Joe Clancy

No. 14
- Position: Quarterback

Personal information
- Born: October 28, 1990 (age 35) Newburyport, Massachusetts, U.S.
- Listed height: 6 ft 2 in (1.88 m)
- Listed weight: 220 lb (100 kg)

Career information
- High school: Newburyport (MA)
- College: Merrimack
- NFL draft: 2014: undrafted

Career history
- Örebro Black Knights (2014); Blacktips (2014); San Jose SaberCats (2015)*; Los Angeles KISS (2015–2016);
- * Offseason and/or practice squad member only

Awards and highlights
- 2× First Team All-NE-10 (2012, 2013); 2× NE-10 Offensive Player of the Year (2012, 2013);

Career Arena League statistics
- Comp. / Att.: 26 / 68
- Passing yards: 391
- TD–INT: 7–2
- QB rating: 71.38
- Rushing TD: 1
- Stats at ArenaFan.com

= Joe Clancy =

American former football player (born 1990)

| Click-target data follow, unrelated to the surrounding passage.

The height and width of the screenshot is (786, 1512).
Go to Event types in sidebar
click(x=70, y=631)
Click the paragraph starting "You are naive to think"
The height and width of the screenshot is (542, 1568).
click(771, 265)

Joseph Clancy (born October 28, 1990) is an American former football quarterback. He played college football at Merrimack College.

==Early life==
A three-sport letterman at Newburyport High School in Newburyport, Massachusetts, Clancy played football, basketball and baseball for the Clippers.

==College career==
Clancy continued his football career at Merrimack College in North Andover, Massachusetts. Clancy redshirted his freshman year for the Warriors.

==Professional career==

===Örebro Black Knights===
Clancy joined the Black Knights, in the Swedish Superserien, mid season after a season-ending injury to the successor at the position. Joe took the Black Knights to second place in the Swedish final game held at Tele2 Arena in Stockholm. He threw 10 touchdowns to 7 different receivers in his first game with the Black Knights.

===Blacktips===
In the fall of 2014, Clancy signed with the Blacktips of the Fall Experimental Football League (FXFL). He made his first start on October 25, 2014, against the Boston Brawlers. Clancy finished out the season with the Blacktips.

===San Jose SaberCats===
Clancy was assigned to the San Jose SaberCats of the Arena Football League (AFL) on February 5, 2015. He was placed on recallable reassignment on March 23, 2015.

===Los Angeles KISS===
On April 28, 2015, Clancy signed with the Los Angeles KISS. Clancy appeared in his first game with the KISS during their Week 6 game at the Las Vegas Outlaws. Clancy was 5-for-19 passing for 62 yards. On March 26, 2016, Clancy was placed on recallable reassignment.

==Coaching career==
Clancy later became a quarterbacks coach and passing game coordinator for his alma mater, Merrimack College.